## [WORK REQUIRED]
Would you please write out every record exactly?

## [THE RECORDS]
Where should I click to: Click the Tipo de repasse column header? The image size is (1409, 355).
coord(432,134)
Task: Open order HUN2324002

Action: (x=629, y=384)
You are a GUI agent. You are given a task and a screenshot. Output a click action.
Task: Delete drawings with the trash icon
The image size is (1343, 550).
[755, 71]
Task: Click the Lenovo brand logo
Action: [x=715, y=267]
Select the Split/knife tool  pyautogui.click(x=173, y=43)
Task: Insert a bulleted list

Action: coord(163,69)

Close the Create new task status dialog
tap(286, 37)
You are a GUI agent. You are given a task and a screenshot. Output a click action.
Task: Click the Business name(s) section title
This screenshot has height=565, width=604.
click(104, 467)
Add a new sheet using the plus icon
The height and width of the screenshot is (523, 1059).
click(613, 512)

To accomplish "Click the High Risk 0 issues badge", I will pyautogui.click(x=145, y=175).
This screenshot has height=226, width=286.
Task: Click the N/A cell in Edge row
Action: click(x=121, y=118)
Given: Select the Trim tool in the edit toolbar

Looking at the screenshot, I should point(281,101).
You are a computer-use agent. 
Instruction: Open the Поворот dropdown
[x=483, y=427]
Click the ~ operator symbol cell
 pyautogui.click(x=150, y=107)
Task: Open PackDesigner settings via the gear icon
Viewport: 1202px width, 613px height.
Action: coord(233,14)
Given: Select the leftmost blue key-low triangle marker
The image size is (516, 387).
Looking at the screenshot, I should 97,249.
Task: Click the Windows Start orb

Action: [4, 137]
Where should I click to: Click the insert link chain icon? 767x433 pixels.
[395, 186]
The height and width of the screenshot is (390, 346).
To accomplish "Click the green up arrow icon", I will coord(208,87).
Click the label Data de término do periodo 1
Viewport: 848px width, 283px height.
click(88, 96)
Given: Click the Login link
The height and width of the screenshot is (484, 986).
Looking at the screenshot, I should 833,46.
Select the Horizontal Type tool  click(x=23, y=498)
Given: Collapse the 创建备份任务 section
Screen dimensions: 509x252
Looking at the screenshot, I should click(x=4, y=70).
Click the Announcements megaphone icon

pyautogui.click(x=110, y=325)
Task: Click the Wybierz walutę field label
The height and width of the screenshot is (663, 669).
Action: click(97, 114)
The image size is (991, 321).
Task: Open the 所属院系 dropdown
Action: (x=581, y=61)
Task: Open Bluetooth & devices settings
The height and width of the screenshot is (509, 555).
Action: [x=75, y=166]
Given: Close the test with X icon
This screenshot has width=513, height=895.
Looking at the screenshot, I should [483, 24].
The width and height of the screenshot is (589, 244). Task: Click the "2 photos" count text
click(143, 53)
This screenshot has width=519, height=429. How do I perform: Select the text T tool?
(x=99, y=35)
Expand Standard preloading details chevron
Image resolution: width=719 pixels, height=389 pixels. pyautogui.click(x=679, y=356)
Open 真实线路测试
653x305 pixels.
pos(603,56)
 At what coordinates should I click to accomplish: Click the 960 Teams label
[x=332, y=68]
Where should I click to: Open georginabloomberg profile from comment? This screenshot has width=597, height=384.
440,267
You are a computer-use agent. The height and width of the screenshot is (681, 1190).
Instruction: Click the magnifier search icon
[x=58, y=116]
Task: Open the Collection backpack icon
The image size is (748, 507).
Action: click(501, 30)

## [ANSWER TO THIS PROBLEM]
Where should I click to: Click the Tipo de repasse column header? The image size is (1409, 355).
coord(432,134)
Task: Open order HUN2324002

Action: (x=629, y=384)
You are a GUI agent. You are given a task and a screenshot. Output a click action.
Task: Delete drawings with the trash icon
The image size is (1343, 550).
[755, 71]
Task: Click the Lenovo brand logo
Action: [x=715, y=267]
Select the Split/knife tool  pyautogui.click(x=173, y=43)
Task: Insert a bulleted list

Action: coord(163,69)

Close the Create new task status dialog
tap(286, 37)
You are a GUI agent. You are given a task and a screenshot. Output a click action.
Task: Click the Business name(s) section title
This screenshot has height=565, width=604.
click(104, 467)
Add a new sheet using the plus icon
The height and width of the screenshot is (523, 1059).
click(613, 512)

To accomplish "Click the High Risk 0 issues badge", I will pyautogui.click(x=145, y=175).
This screenshot has height=226, width=286.
Task: Click the N/A cell in Edge row
Action: click(x=121, y=118)
Given: Select the Trim tool in the edit toolbar

Looking at the screenshot, I should point(281,101).
You are a computer-use agent. 
Instruction: Open the Поворот dropdown
[x=483, y=427]
Click the ~ operator symbol cell
 pyautogui.click(x=150, y=107)
Task: Open PackDesigner settings via the gear icon
Viewport: 1202px width, 613px height.
Action: coord(233,14)
Given: Select the leftmost blue key-low triangle marker
The image size is (516, 387).
Looking at the screenshot, I should 97,249.
Task: Click the Windows Start orb

Action: [4, 137]
Where should I click to: Click the insert link chain icon? 767x433 pixels.
[395, 186]
The height and width of the screenshot is (390, 346).
To accomplish "Click the green up arrow icon", I will coord(208,87).
Click the label Data de término do periodo 1
Viewport: 848px width, 283px height.
click(88, 96)
Given: Click the Login link
The height and width of the screenshot is (484, 986).
Looking at the screenshot, I should 833,46.
Select the Horizontal Type tool  click(x=23, y=498)
Given: Collapse the 创建备份任务 section
Screen dimensions: 509x252
Looking at the screenshot, I should click(x=4, y=70).
Click the Announcements megaphone icon

pyautogui.click(x=110, y=325)
Task: Click the Wybierz walutę field label
The height and width of the screenshot is (663, 669).
Action: click(97, 114)
The image size is (991, 321).
Task: Open the 所属院系 dropdown
Action: (x=581, y=61)
Task: Open Bluetooth & devices settings
The height and width of the screenshot is (509, 555).
Action: [x=75, y=166]
Given: Close the test with X icon
This screenshot has width=513, height=895.
Looking at the screenshot, I should [483, 24].
The width and height of the screenshot is (589, 244). Task: Click the "2 photos" count text
click(143, 53)
This screenshot has width=519, height=429. How do I perform: Select the text T tool?
(x=99, y=35)
Expand Standard preloading details chevron
Image resolution: width=719 pixels, height=389 pixels. pyautogui.click(x=679, y=356)
Open 真实线路测试
653x305 pixels.
pos(603,56)
 At what coordinates should I click to accomplish: Click the 960 Teams label
[x=332, y=68]
Where should I click to: Open georginabloomberg profile from comment? This screenshot has width=597, height=384.
440,267
You are a computer-use agent. The height and width of the screenshot is (681, 1190).
Instruction: Click the magnifier search icon
[x=58, y=116]
Task: Open the Collection backpack icon
The image size is (748, 507).
Action: click(501, 30)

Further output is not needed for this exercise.